[Records drawn from a dataset]
----

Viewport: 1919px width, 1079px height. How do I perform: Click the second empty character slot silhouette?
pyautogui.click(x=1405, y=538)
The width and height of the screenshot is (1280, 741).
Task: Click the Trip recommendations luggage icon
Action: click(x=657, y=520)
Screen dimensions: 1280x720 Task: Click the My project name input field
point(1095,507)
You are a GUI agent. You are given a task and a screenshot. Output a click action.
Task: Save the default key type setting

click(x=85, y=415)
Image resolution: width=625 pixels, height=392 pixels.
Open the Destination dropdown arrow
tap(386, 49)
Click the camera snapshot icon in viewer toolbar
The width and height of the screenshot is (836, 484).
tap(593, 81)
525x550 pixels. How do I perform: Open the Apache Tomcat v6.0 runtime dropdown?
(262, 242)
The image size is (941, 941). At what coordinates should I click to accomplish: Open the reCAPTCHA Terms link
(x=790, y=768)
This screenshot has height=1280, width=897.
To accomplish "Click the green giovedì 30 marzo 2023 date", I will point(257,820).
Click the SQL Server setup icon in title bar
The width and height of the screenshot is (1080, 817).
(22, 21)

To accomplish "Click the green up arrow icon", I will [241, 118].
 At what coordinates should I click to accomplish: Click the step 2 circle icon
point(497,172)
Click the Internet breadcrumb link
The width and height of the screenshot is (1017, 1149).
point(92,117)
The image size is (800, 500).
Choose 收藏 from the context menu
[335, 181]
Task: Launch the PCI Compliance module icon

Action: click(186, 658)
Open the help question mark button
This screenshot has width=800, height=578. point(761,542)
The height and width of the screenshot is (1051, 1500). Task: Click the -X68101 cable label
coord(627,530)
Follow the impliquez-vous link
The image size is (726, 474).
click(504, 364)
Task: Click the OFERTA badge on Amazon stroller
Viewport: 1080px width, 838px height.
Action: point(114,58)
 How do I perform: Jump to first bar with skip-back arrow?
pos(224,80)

----

- What is required:
Write out the data above once more, exactly as it reads.

- Solution to this exercise:
Viewport: 1919px width, 1079px height. How do I perform: Click the second empty character slot silhouette?
pyautogui.click(x=1405, y=538)
The width and height of the screenshot is (1280, 741).
Task: Click the Trip recommendations luggage icon
Action: click(x=657, y=520)
Screen dimensions: 1280x720 Task: Click the My project name input field
point(1095,507)
You are a GUI agent. You are given a task and a screenshot. Output a click action.
Task: Save the default key type setting

click(x=85, y=415)
Image resolution: width=625 pixels, height=392 pixels.
Open the Destination dropdown arrow
tap(386, 49)
Click the camera snapshot icon in viewer toolbar
The width and height of the screenshot is (836, 484).
tap(593, 81)
525x550 pixels. How do I perform: Open the Apache Tomcat v6.0 runtime dropdown?
(262, 242)
The image size is (941, 941). At what coordinates should I click to accomplish: Open the reCAPTCHA Terms link
(x=790, y=768)
This screenshot has height=1280, width=897.
To accomplish "Click the green giovedì 30 marzo 2023 date", I will point(257,820).
Click the SQL Server setup icon in title bar
The width and height of the screenshot is (1080, 817).
(22, 21)

To accomplish "Click the green up arrow icon", I will [241, 118].
 At what coordinates should I click to accomplish: Click the step 2 circle icon
point(497,172)
Click the Internet breadcrumb link
The width and height of the screenshot is (1017, 1149).
point(92,117)
The image size is (800, 500).
Choose 收藏 from the context menu
[335, 181]
Task: Launch the PCI Compliance module icon

Action: click(186, 658)
Open the help question mark button
This screenshot has width=800, height=578. point(761,542)
The height and width of the screenshot is (1051, 1500). Task: Click the -X68101 cable label
coord(627,530)
Follow the impliquez-vous link
The image size is (726, 474).
click(504, 364)
Task: Click the OFERTA badge on Amazon stroller
Viewport: 1080px width, 838px height.
Action: point(114,58)
 How do I perform: Jump to first bar with skip-back arrow?
pos(224,80)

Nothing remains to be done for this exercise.